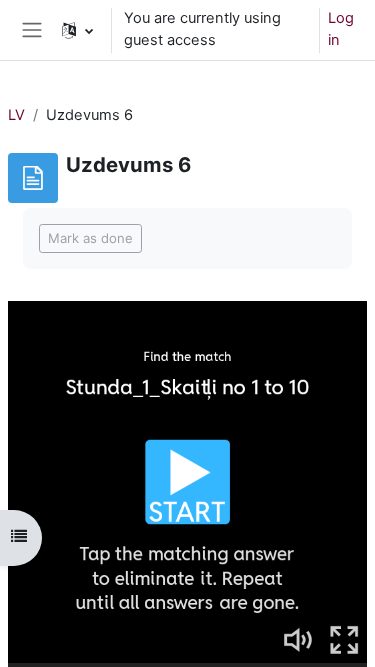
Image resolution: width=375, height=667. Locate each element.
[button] (77, 30)
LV (16, 115)
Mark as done (90, 238)
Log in (341, 29)
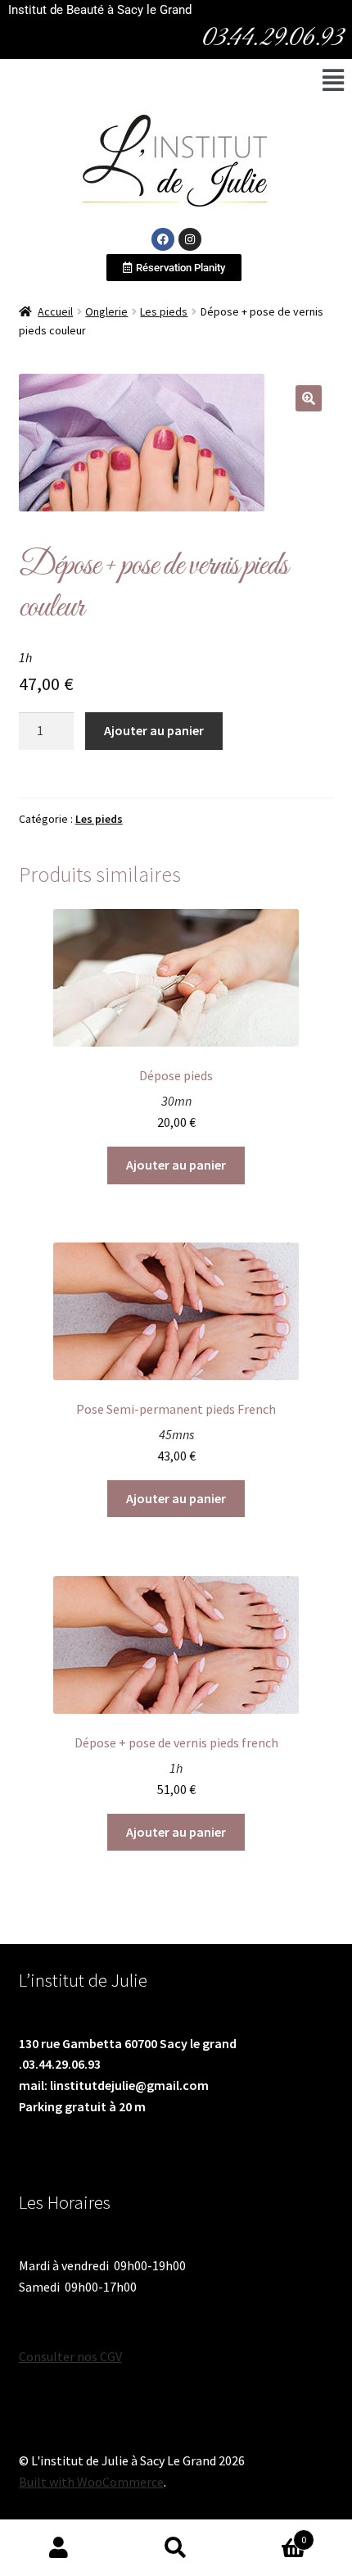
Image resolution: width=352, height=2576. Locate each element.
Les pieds (163, 311)
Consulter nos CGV (70, 2356)
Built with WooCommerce (91, 2482)
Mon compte (58, 2548)
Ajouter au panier (154, 730)
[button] (333, 80)
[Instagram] (189, 239)
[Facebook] (162, 239)
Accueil (55, 311)
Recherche (175, 2548)
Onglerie (106, 311)
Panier (271, 2534)
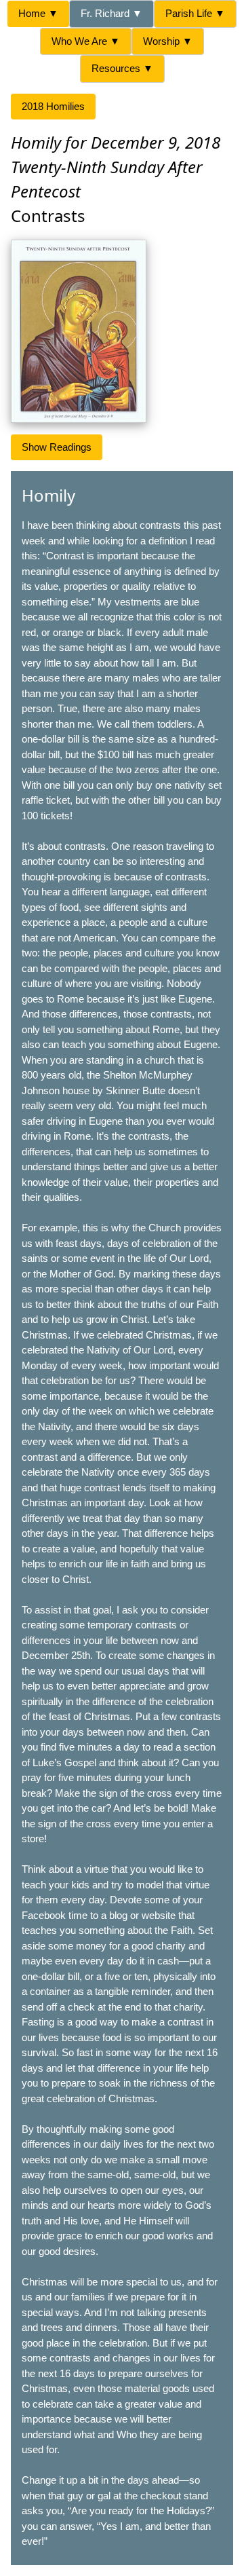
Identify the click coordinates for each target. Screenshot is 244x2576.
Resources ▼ (122, 68)
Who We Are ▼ (86, 41)
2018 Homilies (53, 106)
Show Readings (57, 447)
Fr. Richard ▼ (111, 13)
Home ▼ (38, 13)
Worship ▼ (167, 41)
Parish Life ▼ (195, 13)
::::
Your assignment: Check the entries above for the word "Image" and copy every line where it turns up.

Reply to the exercise:
Image resolution: width=375, height=667. Locate each element.
Image resolution: width=352, height=2576. Locate each element.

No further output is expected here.